Как высушить тело от жира?

Основа рациона – белки. … Сократите количество потребляемых углеводов. … Сокращение количества потребляемых жиров. … Пить как можно больше чистой природной воды.Полноценный отдых. … График тренировок. … Кушайте часто (5-6 раз в день), но небольшими порциями.Ещё

Как правильно начать сушиться?

Первое правило сушки — максимально выверенное питание по всем макроэлементам, а именно по жирам, белкам и углеводам. Убирать в один день все углеводы нельзя. Это нужно делать постепенно. Успешность сушки — это 80% питание и 20% кардионагрузка и силовой тренинг.

В чем разница между сушкой и похудением?

Сушка всегда подразумевает наличие мышечной массы, то есть натренированное тело, мышечный каркас тела. Уменьшая процент жира в теле, можно увидеть, как эти мышцы красиво играют, а также увидеть сепарацию и дефиницию мышц. В то время как худеть можно и за счёт мышц.

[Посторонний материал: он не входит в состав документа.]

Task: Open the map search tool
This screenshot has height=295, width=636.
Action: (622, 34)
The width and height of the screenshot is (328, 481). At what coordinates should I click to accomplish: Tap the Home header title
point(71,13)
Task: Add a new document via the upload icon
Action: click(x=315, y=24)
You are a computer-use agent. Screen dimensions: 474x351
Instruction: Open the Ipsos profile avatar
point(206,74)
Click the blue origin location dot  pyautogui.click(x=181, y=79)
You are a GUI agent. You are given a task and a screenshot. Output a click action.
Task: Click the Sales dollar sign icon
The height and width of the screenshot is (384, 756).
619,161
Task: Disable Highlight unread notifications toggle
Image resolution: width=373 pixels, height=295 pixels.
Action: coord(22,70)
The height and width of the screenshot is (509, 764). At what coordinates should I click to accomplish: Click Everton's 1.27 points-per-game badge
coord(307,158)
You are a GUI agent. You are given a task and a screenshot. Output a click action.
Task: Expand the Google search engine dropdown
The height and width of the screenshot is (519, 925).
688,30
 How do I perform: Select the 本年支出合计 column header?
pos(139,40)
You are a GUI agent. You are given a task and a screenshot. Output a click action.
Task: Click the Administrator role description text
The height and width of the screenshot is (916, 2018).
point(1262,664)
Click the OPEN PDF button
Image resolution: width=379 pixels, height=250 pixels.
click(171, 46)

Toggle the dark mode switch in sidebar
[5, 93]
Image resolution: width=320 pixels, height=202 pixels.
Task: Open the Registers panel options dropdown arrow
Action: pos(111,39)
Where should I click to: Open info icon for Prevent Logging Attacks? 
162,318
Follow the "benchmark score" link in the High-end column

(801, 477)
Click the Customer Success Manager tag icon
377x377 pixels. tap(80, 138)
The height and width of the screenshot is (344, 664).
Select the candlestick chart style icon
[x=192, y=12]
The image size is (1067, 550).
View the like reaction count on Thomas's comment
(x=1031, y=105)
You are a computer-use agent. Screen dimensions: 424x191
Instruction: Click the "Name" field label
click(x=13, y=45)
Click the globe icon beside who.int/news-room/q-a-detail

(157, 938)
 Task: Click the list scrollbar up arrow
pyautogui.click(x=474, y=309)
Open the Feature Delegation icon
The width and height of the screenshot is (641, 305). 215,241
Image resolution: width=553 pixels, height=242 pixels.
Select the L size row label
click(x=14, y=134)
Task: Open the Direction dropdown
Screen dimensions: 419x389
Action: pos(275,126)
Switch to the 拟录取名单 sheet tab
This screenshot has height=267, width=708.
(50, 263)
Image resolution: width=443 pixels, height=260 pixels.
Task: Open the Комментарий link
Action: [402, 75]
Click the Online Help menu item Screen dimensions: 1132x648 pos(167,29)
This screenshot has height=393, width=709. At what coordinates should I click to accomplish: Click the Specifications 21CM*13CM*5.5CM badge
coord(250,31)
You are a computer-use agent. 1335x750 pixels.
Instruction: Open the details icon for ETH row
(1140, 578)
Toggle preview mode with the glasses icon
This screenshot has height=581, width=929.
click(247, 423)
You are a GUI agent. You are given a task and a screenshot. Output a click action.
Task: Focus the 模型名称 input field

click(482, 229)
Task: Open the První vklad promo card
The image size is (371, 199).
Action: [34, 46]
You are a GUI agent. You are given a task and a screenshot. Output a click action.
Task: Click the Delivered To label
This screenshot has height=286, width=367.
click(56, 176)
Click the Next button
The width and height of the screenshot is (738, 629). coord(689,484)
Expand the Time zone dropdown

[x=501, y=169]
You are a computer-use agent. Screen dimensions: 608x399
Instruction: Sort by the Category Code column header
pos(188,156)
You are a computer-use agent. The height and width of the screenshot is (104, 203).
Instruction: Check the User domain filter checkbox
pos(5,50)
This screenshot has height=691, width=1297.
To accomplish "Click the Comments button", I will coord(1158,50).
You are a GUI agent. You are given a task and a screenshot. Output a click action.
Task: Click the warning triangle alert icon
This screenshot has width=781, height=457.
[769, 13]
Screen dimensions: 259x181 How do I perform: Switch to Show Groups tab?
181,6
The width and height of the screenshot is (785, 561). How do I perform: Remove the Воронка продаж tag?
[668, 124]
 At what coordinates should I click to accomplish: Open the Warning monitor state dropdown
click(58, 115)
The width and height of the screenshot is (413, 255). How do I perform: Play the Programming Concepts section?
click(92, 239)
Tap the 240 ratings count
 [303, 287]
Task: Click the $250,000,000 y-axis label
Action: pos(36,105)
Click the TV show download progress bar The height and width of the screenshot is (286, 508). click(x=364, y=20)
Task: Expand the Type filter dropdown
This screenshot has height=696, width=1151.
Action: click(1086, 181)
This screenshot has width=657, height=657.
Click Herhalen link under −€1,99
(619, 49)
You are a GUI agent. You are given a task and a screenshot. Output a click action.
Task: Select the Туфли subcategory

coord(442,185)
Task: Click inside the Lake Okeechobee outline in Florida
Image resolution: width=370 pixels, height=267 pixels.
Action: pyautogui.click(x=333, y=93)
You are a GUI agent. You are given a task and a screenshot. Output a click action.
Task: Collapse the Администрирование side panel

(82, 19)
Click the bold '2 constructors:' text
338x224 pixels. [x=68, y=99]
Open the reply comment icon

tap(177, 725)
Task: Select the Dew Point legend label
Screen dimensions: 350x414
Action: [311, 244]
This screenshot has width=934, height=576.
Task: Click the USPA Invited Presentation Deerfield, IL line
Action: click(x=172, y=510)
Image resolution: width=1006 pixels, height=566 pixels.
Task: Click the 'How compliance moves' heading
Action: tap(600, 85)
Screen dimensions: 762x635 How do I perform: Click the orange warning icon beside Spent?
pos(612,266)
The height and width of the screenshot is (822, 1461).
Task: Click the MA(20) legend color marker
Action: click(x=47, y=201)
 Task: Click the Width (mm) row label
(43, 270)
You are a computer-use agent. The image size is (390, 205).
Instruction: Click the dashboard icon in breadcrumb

Что нельзя делать при сушке тела?

Запрещено (быстрые углеводы) – Хлебобулочные изделия, макароны, газировка, фрукты, фруктовые соки, конфеты, шоколад. мороженное, мед, варенье, рис, картофель.

Полезные советы

СОВЕТ №1

Перед началом сушки тела обязательно проконсультируйтесь с врачом или диетологом, чтобы убедиться, что ваш организм готов к такому стрессу и не пострадает от недостатка питательных веществ.

СОВЕТ №2

Планируйте свое питание заранее, чтобы избежать соблазна употребить что-то неполезное во время сушки. Подготовьте заранее меню на неделю, включая белки, углеводы и жиры в правильных пропорциях.

СОВЕТ №3

Не забывайте о физической активности во время сушки. Регулярные тренировки помогут вам сжигать жир и сохранять мышечную массу, что важно для достижения желаемых результатов.